Firstly, thank you for your help so far.

Secondly, Borland does not seem to like the statement:

ScheduledIn = toupper(ScheduledIn);

I think it could possibly have something to do with me changing my declarations this morning to:

char ScheduledIn[1];

Though I did this to limit the user input - can you only do this with int's? This conversion to uppercase will be very useful however, especially considering the potential length of covering all lower and uppercase letters, thanks!

Also, I changed the if statement to:

if (ScheduledIn != 'Y' || ScheduledIn != 'N'))
{
}

As I wanted it to produce the error message only if there was a different output. I see that the issue will probably be solved better with the loop (which was what I thought originally, I just didn't really know how to do it) but I still do not understand why my change to put a NOT statement in there does not work?

Nick Evan 4,005 Industrious Poster Team Colleague Featured Poster · Answer 2 · 2008-05-05T19:07:48+00:00

A char will always only hold 1 character so: char ScheduledIn[1]; is useless.
It is indeed the cause of your problems. ScheduledIn is now a pointer to the first element of an array of chars. So change it back the way it was.

if (ScheduledIn != 'Y' || ScheduledIn != 'N'))
{
}

The above will always be true, so it's wrong. Look closely at what your wrote: if ScheduledIn is not 'y' OR ScheduledIn is not 'n' ScheduledIn will always be "not the one" or "not the other".

Sky Diploma 571 Practically a Posting Shark · Answer 3 · 2008-05-05T19:11:31+00:00

Well the function Toupper(); is defined in a different library and u need to add in another header file for it to work.

add

#include <cctype>

into your previous code and then try to run the program agian.

shinpad 0 Newbie Poster · Answer 4 · 2008-05-05T19:17:20+00:00

A char will always only hold 1 character so: char ScheduledIn[1]; is useless.
It is indeed the cause of your problems. ScheduledIn is now a pointer to the first element of an array of chars. So change it back the way it was.
if (ScheduledIn != 'Y' || ScheduledIn != 'N'))
{
}
The above will always be true, so it's wrong. Look closely at what your wrote: if ScheduledIn is not 'y' OR ScheduledIn is not 'n' ScheduledIn will always be "not the one" or "not the other".

Ahh I think understand now, clearly if I had been using a str ScheduledIn then the [1] would have been more appropriate, although still useless as char should be used anyway?

With regards to the if statement change, my aim was to say basically if the input was not Y and was not N (for example it could have been a, B, z, 2 etc. then an error code would have been produced using a cout in the {} part?

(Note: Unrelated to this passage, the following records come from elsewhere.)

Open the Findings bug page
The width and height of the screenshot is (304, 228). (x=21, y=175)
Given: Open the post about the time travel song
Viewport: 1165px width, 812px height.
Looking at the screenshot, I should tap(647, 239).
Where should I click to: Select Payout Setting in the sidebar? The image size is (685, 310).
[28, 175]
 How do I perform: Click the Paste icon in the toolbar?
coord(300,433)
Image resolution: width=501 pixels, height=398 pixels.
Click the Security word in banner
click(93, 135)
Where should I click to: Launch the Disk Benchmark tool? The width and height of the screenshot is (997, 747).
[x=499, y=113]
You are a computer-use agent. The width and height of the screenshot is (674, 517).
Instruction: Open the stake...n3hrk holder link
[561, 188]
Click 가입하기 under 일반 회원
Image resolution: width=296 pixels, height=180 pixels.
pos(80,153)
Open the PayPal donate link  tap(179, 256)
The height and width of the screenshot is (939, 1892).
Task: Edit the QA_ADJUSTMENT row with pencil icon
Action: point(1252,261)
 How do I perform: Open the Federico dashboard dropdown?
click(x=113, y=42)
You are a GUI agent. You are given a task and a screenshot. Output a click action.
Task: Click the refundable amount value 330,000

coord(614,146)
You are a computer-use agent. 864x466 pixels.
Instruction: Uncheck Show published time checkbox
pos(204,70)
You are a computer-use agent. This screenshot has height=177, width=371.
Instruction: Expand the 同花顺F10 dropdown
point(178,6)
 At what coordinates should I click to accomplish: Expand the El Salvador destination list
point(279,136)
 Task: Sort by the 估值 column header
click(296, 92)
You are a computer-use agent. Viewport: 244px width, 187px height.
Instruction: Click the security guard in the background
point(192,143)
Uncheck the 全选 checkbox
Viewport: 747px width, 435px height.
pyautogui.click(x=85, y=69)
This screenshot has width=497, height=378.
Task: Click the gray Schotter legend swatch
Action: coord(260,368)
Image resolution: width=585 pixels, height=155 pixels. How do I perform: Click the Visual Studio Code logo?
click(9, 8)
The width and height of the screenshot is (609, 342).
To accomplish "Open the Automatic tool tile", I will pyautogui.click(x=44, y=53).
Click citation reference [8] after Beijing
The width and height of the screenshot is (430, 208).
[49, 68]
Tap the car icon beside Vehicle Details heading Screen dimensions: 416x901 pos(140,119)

If that was my aim, should I have used an ampersand instead?

if (ScheduledIn != 'Y' && ScheduledIn != 'N'))
{
}

?

Nick Evan 4,005 Industrious Poster Team Colleague Featured Poster · Answer 5 · 2008-05-05T19:21:36+00:00

With regards to the if statement change, my aim was to say basically if the input was not Y and was not N
If that was my aim, should I have used an ampersand instead?
if (ScheduledIn != 'Y' && ScheduledIn != 'N'))
{
}
?

Correct.

Ahh I think understand now, clearly if I had been using a str ScheduledIn then the [1] would have been more appropriate, although still useless as char should be used anyway?

A char something[1] is never usefull. Use char if you want 1 character and if you want an array of characters use char something[morethen1] But if you want to use the char array as a word or sentence, I strongly suggest you have a look at the std::string which is a nice c++ 'addon'

shinpad 0 Newbie Poster · Answer 6 · 2008-05-05T19:46:37+00:00

Thanks, things are certainly getting clearer for me now.

I have a sneaking suspicion however that all my code is going to come out on one line, because every time I used /n borland flags it as incorrect and won't let me carry on until I've deleted it or used:

cout<< "Statement" << endl;

Is there really any difference?

Nick Evan 4,005 Industrious Poster Team Colleague Featured Poster · Answer 7 · 2008-05-05T19:47:40+00:00

Nick Evan 4,005 Industrious Poster

16 Years Ago

it should be: " \n" (in quotes and a backslash)

shinpad 0 Newbie Poster · Answer 8 · 2008-05-05T21:00:42+00:00

Apologies for my lack of speed in replies,

Thank you - I was worried that if I did what you said it would actually output \n on screen, but I see it is similar to using < br >

After completing my big if statement to analyse all the inputs all seems to be fine, though I get a linker error at the bottom of Borland relating to unresolved external something or other - I think that's related to where the save is though rather than my code

One more question, if I declare another variable at the start, "str UserID[8]" - is there any known way to force the use of an input-mask like one may do with a database for example?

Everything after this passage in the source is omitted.